A nurse is caring for a client who is 12 hours post-op following abdominal surgery. Which intervention should the nurse implement to help prevent postoperative atelectasis?

a) Maintain the client in a supine position at all times
b) Encourage the client to ambulate as soon as possible
c) Restrict oral fluids until bowel sounds return
d) Apply a warm compress to the surgical site every 4 hours

Correct Answer:
b) Encourage the client to ambulate as soon as possible

Rationale:
Early ambulation promotes lung expansion and helps prevent atelectasis, a common postoperative complication. The other interventions do not directly address the prevention of atelectasis.

600

A nurse is assessing a child with cystic fibrosis. Which assessment finding should the nurse report to the healthcare provider immediately?

a) Weight loss despite a good appetite
b) Frequent, loose, fatty stools
c) New onset of wheezing and decreased breath sounds
d) Persistent, thick nasal discharge

Correct Answer:
c) New onset of wheezing and decreased breath sounds

Rationale:
A new onset of wheezing and decreased breath sounds may indicate airway obstruction or worsening respiratory status, which can be life-threatening and requires immediate intervention. Weight loss, fatty stools, and thick nasal discharge are common in cystic fibrosis but are not as urgent as acute changes in respiratory status.

600

A client is recovering from surgery for colorectal cancer and has a new colostomy. Which nursing intervention is most important during the initial postoperative period?
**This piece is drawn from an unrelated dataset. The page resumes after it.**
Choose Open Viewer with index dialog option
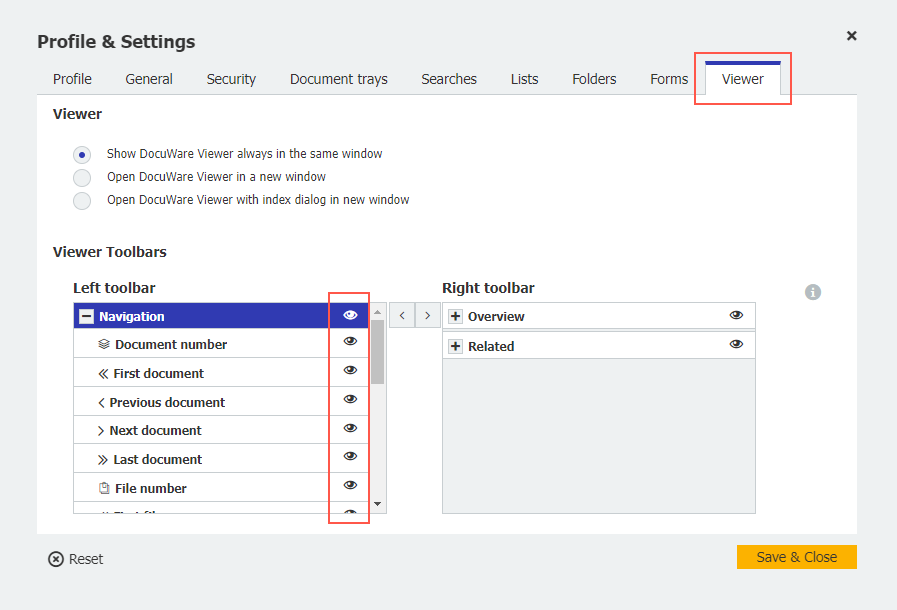Screen dimensions: 897x610 [83, 201]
a) Encourage the client to look at and touch the stoma
b) Teach the client how to irrigate the colostomy
c) Monitor the stoma for color and viability
d) Instruct the client on a high-fiber diet

Correct Answer:
c) Monitor the stoma for color and viability

Rationale:
In the immediate postoperative period, the priority is to assess the stoma for adequate blood supply. The stoma should be pink or red and moist; a pale, dusky, or black stoma indicates compromised circulation and requires immediate attention. While client education and emotional support are important, ensuring the stoma is viable is the most critical intervention at this stage.